Task prompt:
Output each record exactly, with nothing omitted.

[Stored records]

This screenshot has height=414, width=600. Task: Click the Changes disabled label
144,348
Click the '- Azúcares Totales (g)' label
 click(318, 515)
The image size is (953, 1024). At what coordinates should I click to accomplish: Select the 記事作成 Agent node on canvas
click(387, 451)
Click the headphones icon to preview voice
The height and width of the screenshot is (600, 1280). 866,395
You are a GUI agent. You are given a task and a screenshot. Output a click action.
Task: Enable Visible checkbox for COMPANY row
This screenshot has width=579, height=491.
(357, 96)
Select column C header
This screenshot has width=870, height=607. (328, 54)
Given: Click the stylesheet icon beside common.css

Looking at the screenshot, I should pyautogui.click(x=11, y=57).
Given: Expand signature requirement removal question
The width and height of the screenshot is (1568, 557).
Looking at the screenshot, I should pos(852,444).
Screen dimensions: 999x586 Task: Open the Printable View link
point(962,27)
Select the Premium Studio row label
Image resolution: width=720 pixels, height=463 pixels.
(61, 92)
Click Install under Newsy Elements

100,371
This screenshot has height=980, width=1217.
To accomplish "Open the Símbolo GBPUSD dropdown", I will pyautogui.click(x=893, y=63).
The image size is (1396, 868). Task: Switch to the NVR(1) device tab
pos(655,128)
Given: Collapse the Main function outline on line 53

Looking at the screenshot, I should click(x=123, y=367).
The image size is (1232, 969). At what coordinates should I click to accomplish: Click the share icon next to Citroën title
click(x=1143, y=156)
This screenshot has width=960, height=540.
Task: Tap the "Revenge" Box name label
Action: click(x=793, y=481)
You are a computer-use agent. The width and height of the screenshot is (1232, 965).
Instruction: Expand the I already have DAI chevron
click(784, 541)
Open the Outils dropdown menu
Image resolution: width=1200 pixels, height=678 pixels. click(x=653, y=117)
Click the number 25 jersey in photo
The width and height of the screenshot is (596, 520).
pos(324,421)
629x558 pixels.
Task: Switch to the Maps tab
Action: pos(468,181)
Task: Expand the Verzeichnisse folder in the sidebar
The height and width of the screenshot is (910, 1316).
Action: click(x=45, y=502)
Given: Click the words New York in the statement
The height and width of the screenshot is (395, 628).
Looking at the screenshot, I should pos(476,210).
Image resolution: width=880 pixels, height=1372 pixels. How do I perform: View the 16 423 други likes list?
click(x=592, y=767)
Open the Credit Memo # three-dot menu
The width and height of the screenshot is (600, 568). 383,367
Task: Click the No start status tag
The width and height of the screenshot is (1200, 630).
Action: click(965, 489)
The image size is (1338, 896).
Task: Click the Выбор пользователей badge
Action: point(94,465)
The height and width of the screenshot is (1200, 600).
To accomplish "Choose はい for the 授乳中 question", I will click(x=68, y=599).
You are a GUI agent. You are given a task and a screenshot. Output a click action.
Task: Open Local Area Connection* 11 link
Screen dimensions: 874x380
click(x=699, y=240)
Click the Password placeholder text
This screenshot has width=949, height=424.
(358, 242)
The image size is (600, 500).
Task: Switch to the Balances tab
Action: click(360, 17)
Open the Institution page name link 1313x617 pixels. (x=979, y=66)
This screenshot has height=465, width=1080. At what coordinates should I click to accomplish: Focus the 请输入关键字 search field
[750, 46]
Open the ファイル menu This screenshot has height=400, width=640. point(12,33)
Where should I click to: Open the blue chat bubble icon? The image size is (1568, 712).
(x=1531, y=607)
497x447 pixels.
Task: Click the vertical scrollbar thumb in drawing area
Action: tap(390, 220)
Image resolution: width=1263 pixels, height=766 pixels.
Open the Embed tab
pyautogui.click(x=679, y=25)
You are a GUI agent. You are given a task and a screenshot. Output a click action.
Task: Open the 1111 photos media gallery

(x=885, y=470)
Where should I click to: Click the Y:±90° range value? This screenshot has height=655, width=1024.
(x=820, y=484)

Answer below:
This screenshot has height=414, width=600. Task: Click the Changes disabled label
144,348
Click the '- Azúcares Totales (g)' label
 click(318, 515)
The image size is (953, 1024). At what coordinates should I click to accomplish: Select the 記事作成 Agent node on canvas
click(387, 451)
Click the headphones icon to preview voice
The height and width of the screenshot is (600, 1280). 866,395
You are a GUI agent. You are given a task and a screenshot. Output a click action.
Task: Enable Visible checkbox for COMPANY row
This screenshot has width=579, height=491.
(357, 96)
Select column C header
This screenshot has width=870, height=607. (328, 54)
Given: Click the stylesheet icon beside common.css

Looking at the screenshot, I should pyautogui.click(x=11, y=57).
Given: Expand signature requirement removal question
The width and height of the screenshot is (1568, 557).
Looking at the screenshot, I should pos(852,444).
Screen dimensions: 999x586 Task: Open the Printable View link
point(962,27)
Select the Premium Studio row label
Image resolution: width=720 pixels, height=463 pixels.
(61, 92)
Click Install under Newsy Elements

100,371
This screenshot has height=980, width=1217.
To accomplish "Open the Símbolo GBPUSD dropdown", I will pyautogui.click(x=893, y=63).
The image size is (1396, 868). Task: Switch to the NVR(1) device tab
pos(655,128)
Given: Collapse the Main function outline on line 53

Looking at the screenshot, I should click(x=123, y=367).
The image size is (1232, 969). At what coordinates should I click to accomplish: Click the share icon next to Citroën title
click(x=1143, y=156)
This screenshot has width=960, height=540.
Task: Tap the "Revenge" Box name label
Action: click(x=793, y=481)
You are a computer-use agent. The width and height of the screenshot is (1232, 965).
Instruction: Expand the I already have DAI chevron
click(784, 541)
Open the Outils dropdown menu
Image resolution: width=1200 pixels, height=678 pixels. click(x=653, y=117)
Click the number 25 jersey in photo
The width and height of the screenshot is (596, 520).
pos(324,421)
629x558 pixels.
Task: Switch to the Maps tab
Action: pos(468,181)
Task: Expand the Verzeichnisse folder in the sidebar
The height and width of the screenshot is (910, 1316).
Action: click(x=45, y=502)
Given: Click the words New York in the statement
The height and width of the screenshot is (395, 628).
Looking at the screenshot, I should pos(476,210).
Image resolution: width=880 pixels, height=1372 pixels. How do I perform: View the 16 423 други likes list?
click(x=592, y=767)
Open the Credit Memo # three-dot menu
The width and height of the screenshot is (600, 568). 383,367
Task: Click the No start status tag
The width and height of the screenshot is (1200, 630).
Action: click(965, 489)
The image size is (1338, 896).
Task: Click the Выбор пользователей badge
Action: point(94,465)
The height and width of the screenshot is (1200, 600).
To accomplish "Choose はい for the 授乳中 question", I will click(x=68, y=599).
You are a GUI agent. You are given a task and a screenshot. Output a click action.
Task: Open Local Area Connection* 11 link
Screen dimensions: 874x380
click(x=699, y=240)
Click the Password placeholder text
This screenshot has width=949, height=424.
(358, 242)
The image size is (600, 500).
Task: Switch to the Balances tab
Action: click(360, 17)
Open the Institution page name link 1313x617 pixels. (x=979, y=66)
This screenshot has height=465, width=1080. At what coordinates should I click to accomplish: Focus the 请输入关键字 search field
[750, 46]
Open the ファイル menu This screenshot has height=400, width=640. point(12,33)
Where should I click to: Open the blue chat bubble icon? The image size is (1568, 712).
(x=1531, y=607)
497x447 pixels.
Task: Click the vertical scrollbar thumb in drawing area
Action: tap(390, 220)
Image resolution: width=1263 pixels, height=766 pixels.
Open the Embed tab
pyautogui.click(x=679, y=25)
You are a GUI agent. You are given a task and a screenshot. Output a click action.
Task: Open the 1111 photos media gallery

(x=885, y=470)
Where should I click to: Click the Y:±90° range value? This screenshot has height=655, width=1024.
(x=820, y=484)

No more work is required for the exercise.